▸ **Brano**
* * * * *
Il fumetto umoristico non ha lasciato inesplorata quasi nessuna delle lande della diversità e del limite, osservando tutto con un occhio attento in grado poi di narrare la diversità da più punti di vista, uno sguardo al limite e uno sguardo alle potenzialità che nascono dalla situazione diversa. Un approccio alla realtà che ha contribuito a rendere luminosa la definizione di diversabili. Un occhio che non rifugge tristezza ma non si da per vinto, come quell’uccellino nato dalla matita di Quino ( ) che con l’ala fasciata si incammina verso sud mentre il cielo è pieno di uccelli che volano nella stessa direzione.

Note
Zorry Kid appare nel marzo del 1968 sul Corriere dei Piccoli. Cfr. Stefano Gorla, El liberador de la cosa: Zorry Kid 20 anni dopo, in Fumo di China n.67, aprile 1999.
2 B.C. (Berfore Christ) è stato creata da Johnny Hart nel 1958 negli Stati Uniti ed è tuttora pubblicata.
3 Altan, Cico & Pippo. La crudeltà fatta in casa, Edizioni Glénat Italia, Milano, 1986
Personaggio creato da Romano Garofalo e Leo Cimpellin negli anni Settanta.
4 Alberto Preda – Franco Travi, Andi Andi, C.L.A.S. editrice, Bergamo, 1984.
5 Quino, Mondo Quino, Tascabili Bompiani n.236, Milano, 1981.

S come Sesso

“Papà, cosa vuol dire handicappato?” chiede Mafalda, la bambina terribile dei fumetti creata da Quino. Il padre risponde: “Va’ a giocare, Mafalda, non sono cose per la tua età”. Mafalda se ne va brontolando: “Ho capito si tratta di sesso!”.
In un altro delizioso quadretto famigliare, il Padre di Mafalda rispondendo ad una Mafalda alquanto seccata dica: “Ma Mafalda, anche se io ti spiegassi il problema del Vietnam, tu non lo capiresti!”. E lei: “Certo perché sono scema!”. Il padre spazientito: “Non è che sei scema! È che non è una cosa per bambini!”. “Ah, no?” riprende Mafalda perplessa. “No!” gli fa eco il padre. “E se melo spieghi senza le parti pornografiche?” incalza Mafalda.
Nelle battute di Mafalda, si trova la fedele rappresentazione della comprensione della realtà di una bambina (per quanto terribile!) che ha imparato, grazie al contesto sociale e famigliare, a considerare il sesso materia imbarazzante. Se poi lo si accosta, o unisce all’handicap, l’imbarazzo è sommo. Per qualche strana ragione, forse una proprietà transitiva, il trattare del sesso o dell’handicap richiede le stesse cautele, suscitano gli stessi pudori. E siamo solo nella fase di contiguità verbale, si parla di sesso e lo si accosta imprudentemente all’handicap. Se poi si tentano di coniugare i due termini si entra nella lussureggiante giungla dei tabù.
Eppure il fumetto, con una certa dose di coraggio assieme a spregiudicatezza non ha disdegnato di cimentarsi in questo connubio dall’alto potenziale di deflagrazione sociale.
* * * * *
▸ **Materiale del dataset**
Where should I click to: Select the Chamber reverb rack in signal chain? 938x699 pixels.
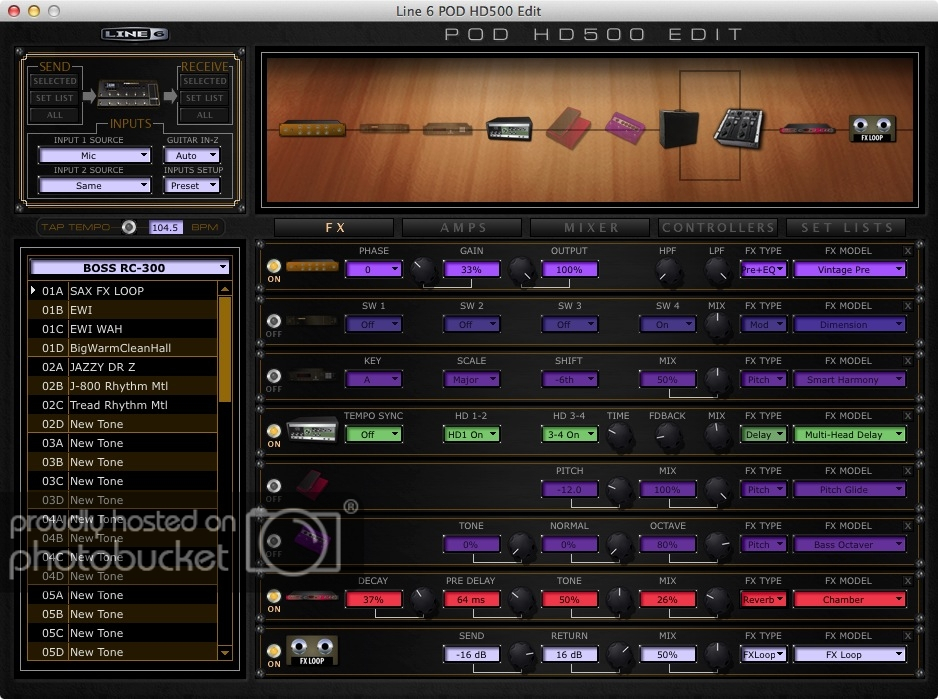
* * * * *
▸ **Esercizio 1**
Indica se ciascuna affermazione concorda con il brano sul fumetto e la diversità, rispondendo sì o no e citando alla lettera le parole decisive: (a) Zorry Kid appare nel marzo del 1968 sul Corriere dei Piccoli. (b) Il padre di Mafalda le spiega che cosa vuol dire "handicappato". (c) Trattare del sesso o dell'handicap richiede le stesse cautele.
▸ **Esercizio 2**
Scrivi il seguito del brano sul fumetto e la diversità, riprendendo subito dopo la sua ultima frase.
Il materiale non ha alcun ruolo in questo esercizio.

▸ **Risposta scritta 1**
(a) Sì: «Zorry Kid appare nel marzo del 1968 sul Corriere dei Piccoli».
(b) No: «Va’ a giocare, Mafalda, non sono cose per la tua età».
(c) Sì: «il trattare del sesso o dell’handicap richiede le stesse cautele».

▸ **Risposta scritta 2**
Un fumetto simpaticamente in bilico tra il grottesco e il crudele come Cico & Pippo di Altan ( ), che non teme di trattare fra le sue strisce dell’argomento sesso.
Cico & Pippo sono un’assortita coppia composta da genitore e figlio, Cico è un uomo cieco dalla nascita e Pippo il suo irriverente figlioletto, occhi vicari della cecità del padre. Le strisce, graficamente solo abbozzate, sono composte da crudeli dialoghi tra i due, dove Pippo non disdegna di colpire il padre, sia fisicamente che moralmente, facendogli pesare la cecità. In genere il babbo incassa, raramente reagisce, soggiogando comunque il figlio con la sua spossante petulanza.
Anche se Pippo fa di tutto per far pesare al cecità al padre o comunque non fa niente per alleviarne il peso, in fondo i suoi rudi interventi sono un arma di difesa verso un padre asfissiante che sembra aver fatto della cecità la sua professione. Altan mostra, senza false remore, come possa esistere il cieco noioso, capriccioso, assolutamente insopportabile senza nessuna pietistica giustificazione, al limite della crudeltà. Non solo. Altan inserisce anche un altro elemento poco presente nella rappresentazione dell’handicap: il tema della sessualità. Ecco Cico che da una parte dice di disprezzare tutto ciò che riguarda il sesso dall’altra rivela le normali pulsioni sessuali a Pippo che, approfittando di queste confidenze, non perde occasione per mettere il padre in situazioni spiacevoli che, amaramente, Cico accetta come “meglio che niente”.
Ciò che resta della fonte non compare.